To me, a good story is like a beautifully crafted wooden box. It requires skill and study to make. It demands a deep—or a grudging—appreciation for the techniques of the past. It rewards invocation and subversion of familiar ideas. It belongs to an ancient tradition, perhaps the oldest of all human crafting traditions. It takes care and discipline. It is sturdy and useful. It holds important things.

I linger on the word invocation. Though that word can be applied to something as facile as reusing a trope from “Star Trek,” it is also a word with a religious, even magical connotation. To invoke is to ritually call upon a higher power or an ancient tradition. It is also to do something in the world: to cast a spell of creation or transfiguration.

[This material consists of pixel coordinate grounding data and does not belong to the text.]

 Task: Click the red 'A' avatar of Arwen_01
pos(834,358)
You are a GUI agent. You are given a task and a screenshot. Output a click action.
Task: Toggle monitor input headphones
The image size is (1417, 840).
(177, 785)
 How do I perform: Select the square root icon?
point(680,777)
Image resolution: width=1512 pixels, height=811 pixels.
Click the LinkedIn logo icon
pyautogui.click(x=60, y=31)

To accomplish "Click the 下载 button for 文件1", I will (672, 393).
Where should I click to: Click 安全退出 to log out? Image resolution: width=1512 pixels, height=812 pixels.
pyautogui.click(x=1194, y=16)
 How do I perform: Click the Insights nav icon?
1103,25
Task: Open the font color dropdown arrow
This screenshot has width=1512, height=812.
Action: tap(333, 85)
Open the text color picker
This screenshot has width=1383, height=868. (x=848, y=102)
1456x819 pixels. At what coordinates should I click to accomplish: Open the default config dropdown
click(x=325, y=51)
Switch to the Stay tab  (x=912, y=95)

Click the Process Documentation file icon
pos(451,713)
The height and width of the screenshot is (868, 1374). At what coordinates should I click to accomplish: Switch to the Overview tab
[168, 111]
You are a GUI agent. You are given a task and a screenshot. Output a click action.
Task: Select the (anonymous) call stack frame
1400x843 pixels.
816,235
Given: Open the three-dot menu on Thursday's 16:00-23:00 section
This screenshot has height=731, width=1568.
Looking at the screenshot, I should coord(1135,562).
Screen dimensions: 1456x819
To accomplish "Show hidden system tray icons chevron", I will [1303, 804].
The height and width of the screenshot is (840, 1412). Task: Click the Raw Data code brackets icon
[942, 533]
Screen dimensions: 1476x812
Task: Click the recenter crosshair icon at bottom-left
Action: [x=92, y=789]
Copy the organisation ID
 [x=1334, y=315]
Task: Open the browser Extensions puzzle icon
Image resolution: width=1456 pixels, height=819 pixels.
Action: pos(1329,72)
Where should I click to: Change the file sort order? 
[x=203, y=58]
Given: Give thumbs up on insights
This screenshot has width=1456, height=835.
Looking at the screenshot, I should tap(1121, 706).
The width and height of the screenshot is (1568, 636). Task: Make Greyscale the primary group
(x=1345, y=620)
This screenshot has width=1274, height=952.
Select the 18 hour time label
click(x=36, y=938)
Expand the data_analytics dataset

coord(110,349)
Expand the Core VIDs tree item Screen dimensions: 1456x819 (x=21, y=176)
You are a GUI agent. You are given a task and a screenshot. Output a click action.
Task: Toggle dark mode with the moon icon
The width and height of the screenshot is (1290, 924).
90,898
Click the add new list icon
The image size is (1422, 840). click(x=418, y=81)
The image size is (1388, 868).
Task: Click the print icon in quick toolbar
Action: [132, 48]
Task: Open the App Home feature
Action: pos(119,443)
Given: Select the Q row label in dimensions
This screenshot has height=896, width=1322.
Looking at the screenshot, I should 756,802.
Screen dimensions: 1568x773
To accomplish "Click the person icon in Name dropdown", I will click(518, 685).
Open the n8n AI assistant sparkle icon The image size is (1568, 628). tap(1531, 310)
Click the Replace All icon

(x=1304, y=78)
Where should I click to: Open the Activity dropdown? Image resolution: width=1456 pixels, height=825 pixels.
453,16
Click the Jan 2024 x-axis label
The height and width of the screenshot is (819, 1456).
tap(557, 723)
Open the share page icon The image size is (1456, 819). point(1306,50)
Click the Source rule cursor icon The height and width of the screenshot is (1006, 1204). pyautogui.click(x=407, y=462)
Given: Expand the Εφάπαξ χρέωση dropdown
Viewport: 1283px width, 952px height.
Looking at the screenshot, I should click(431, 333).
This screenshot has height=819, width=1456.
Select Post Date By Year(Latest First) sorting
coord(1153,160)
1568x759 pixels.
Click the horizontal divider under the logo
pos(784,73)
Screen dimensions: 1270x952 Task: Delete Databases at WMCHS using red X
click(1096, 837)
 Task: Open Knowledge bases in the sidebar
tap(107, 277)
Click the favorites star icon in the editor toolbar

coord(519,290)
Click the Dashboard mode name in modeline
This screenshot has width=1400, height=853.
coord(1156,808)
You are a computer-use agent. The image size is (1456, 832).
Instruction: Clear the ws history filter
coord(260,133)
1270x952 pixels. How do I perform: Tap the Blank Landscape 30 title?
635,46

The Adventures of Baron Munchausen (1988) is a story about stories. Helmed by Monty Python veteran Terry Gilliam, the movie centers Baron Hieronymus Karl Friedrich von Münchausen, a charming, eccentric noble officer with a miraculous ability to rewrite the rules of his universe.

Munchausen and his young companion, child actor Sally Salt, attempt to save a besieged European town from an Ottoman invasion. In visually lavish sequences, they travel to the moon, to the forge of the Roman god Vulcan, and to the belly of a sea monster as they search for the Baron’s companions.

Gilliam’s thematic interest lay in the tension between reality and fantasy. This idea is interwoven with themes of knowledge, hierarchy, authority, love, memory, and death. At best, the thematic impulse produces surprising and emotional moments, like Munchausen growing old again as he plays cards with Death. At worst, the film itself falls victim to some of the same unrealistic, dehumanizing fantasies as its protagonist.

I knew early on in the project that I wanted to focus my energies on distilling and reproducing the film’s astonishing images. But I also wanted to mobilize my literary analysis and interpretations of the movie, because it had given me a lot to think about.

As the medium for my illustrations, I decided to create a set of cards that take inspiration from the standard 52-card deck and tarot cards. The cards were designed digitally and printed on a 2-color Risograph.

The back of each card contains my description and analysis of the symbol as it appears in the movie.


To complete the Baron Munchausen “game set,” I hand-painted 24 wooden game pieces with Posca and acrylic paint, to match the cards:

…And crafted a wooden box to hold them. It’s a simple pine box from Blick, woodstained and lacquered to produce a highly crafted, antique effect. The design, which was inspired by 18th century bookplates, was woodburned into the lid with a laser engraver.

Here’s the finished “game set”:

I used storytelling as a metaphor to investigate my relationship to craft. An image onscreen has two “sides”: visual and metatextual. Both are important to its role in the story. The order and method in which the cards are played makes up the story.

The tokens are moments of time—panels, scenes, and sequences. They create opportunities for a hand to be played, for a beat of the story to play out before us.

The box enclosing the set represents the medium itself: film, comic, oral storytelling. Fine craft in media elevates and protects the integrity of the story within.